Terlepas persoalan dugaan pelecehan seksual dan perundungan telah masuk di kepolisian. Namun momen ini menjadi pertaruhan bagi KPI. Jika KPI tidak mampu keluar dari krisis ini, bukan tidak mungkin publik semakin resisten. Padahal, notabene keberadaan KPI sebagai representasi publik untuk mengawal sistem penyiaran yang sehat. 

Pemapanan Kelembagaan

Eksistensi KPI diperlukan mengelola sistem penyiaran sebagai instrumen publik. Undang-Undang No. 32 Tahun 2002 tentang Penyiaran menjadi alas hukum keberadaan independent regulatory body tersebut. Setidaknya sejak berdiri sampai saat ini, KPI pusat sudah enam kali melakukan pergantian pimpinan atau ketua. Mulai dari Victor Menayang (2003-2007); Sasa Djuarsa Sendjaja (2007-2010); Dadang Rahmat Hidayat (2010-2013); Judhariksawan (2013-2016); Yuliandre Darwis (2016-2019); dan Agung Suprio (2019-2022). 

Mekanisme pemilihan komisioner KPI dilakukan oleh DPR. Keputusan KPI bersifat kolektif kolegial yang terdiri dari sembilan komisioner. Dalam mengemban tugasnya, KPI dibagi menjadi tiga bidang meliputi: kelembagaan, struktur dan pengawasan isi siaran. 

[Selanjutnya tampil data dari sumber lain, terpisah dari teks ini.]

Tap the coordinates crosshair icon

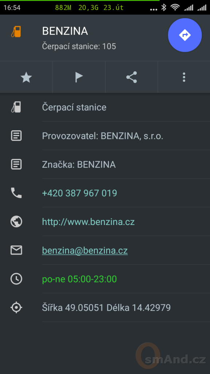pos(16,308)
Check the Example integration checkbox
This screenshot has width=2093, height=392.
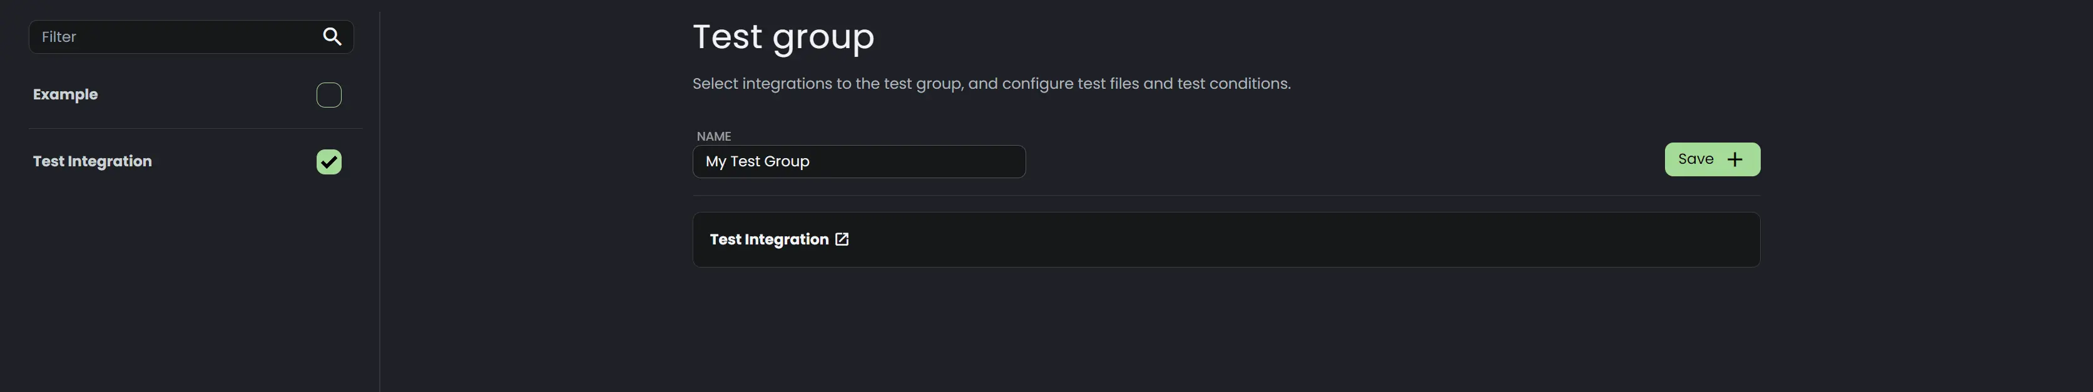click(329, 95)
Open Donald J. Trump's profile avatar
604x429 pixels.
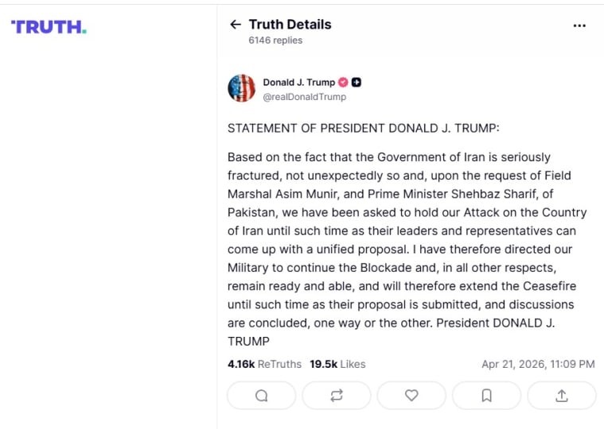click(x=241, y=88)
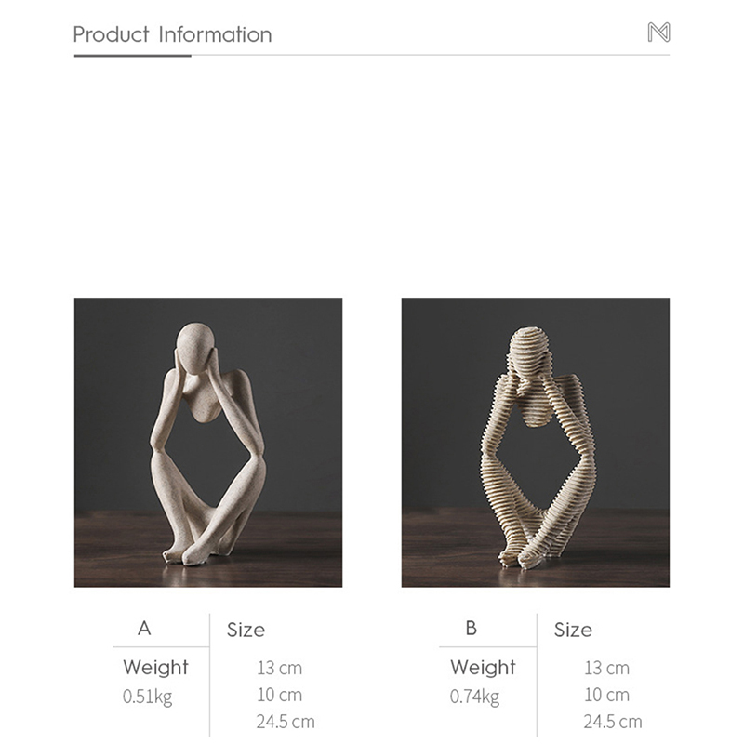Click the Size heading for product A
The width and height of the screenshot is (744, 744).
[x=246, y=631]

Upaya memapankan kelembagaan menjadi pekerjaan rumah tersendiri di sisa kepemimpinan KPI periode 2019-2022. Belum lagi dinamika keorganisasian dan konflik kepentingan juga tidak menutup kemungkinan menjadi tantangan terbesar. Dalam perspektif komunikasi organisasi, upaya memapankan kelembagaan bukan hanya bicara terkait struktur. Merujuk pandangan Elton Mayo dalam komunikasi organisasi juga melibatkan pentingnya aspek psikologis maupun sosial. Artinya setiap anggota atau komponen dalam institusi tidak saling berjarak baik relasi dengan atasan (vertikal) maupun sesama rekan kerja (horisontal). 

Mengembalikan Kepercayaan Publik

Upaya mengembalikan kepercayaan publik mutlak dilakukan KPI. Sempat beredar tagar #BubarkanKPI yang tersebar di berbagai media sosial. Menanggapi hal tersebut harusnya KPI bisa lebih responsif. Kritik-kritik yang dialamatkan ke KPI dapat menjadi masukan konstruktif sekaligus dapat merombak tata kelola kelembagaan serta perbaikan kinerja. 

Pertama, prioritas utama KPI menghadapi persoalan dugaan pelecehan seksual dan perundungan di lingkungan kerjanya dengan menjadi problem solving process facilitator. Dalam konteks ini terduga pelaku dan korban berasal dari instansi yang sama mengarahkan KPI perlu terlibat aktif. KPI perlu mengawal sampai kasus tersebut mendapatkan penyelesaian hukum secara berkeadilan.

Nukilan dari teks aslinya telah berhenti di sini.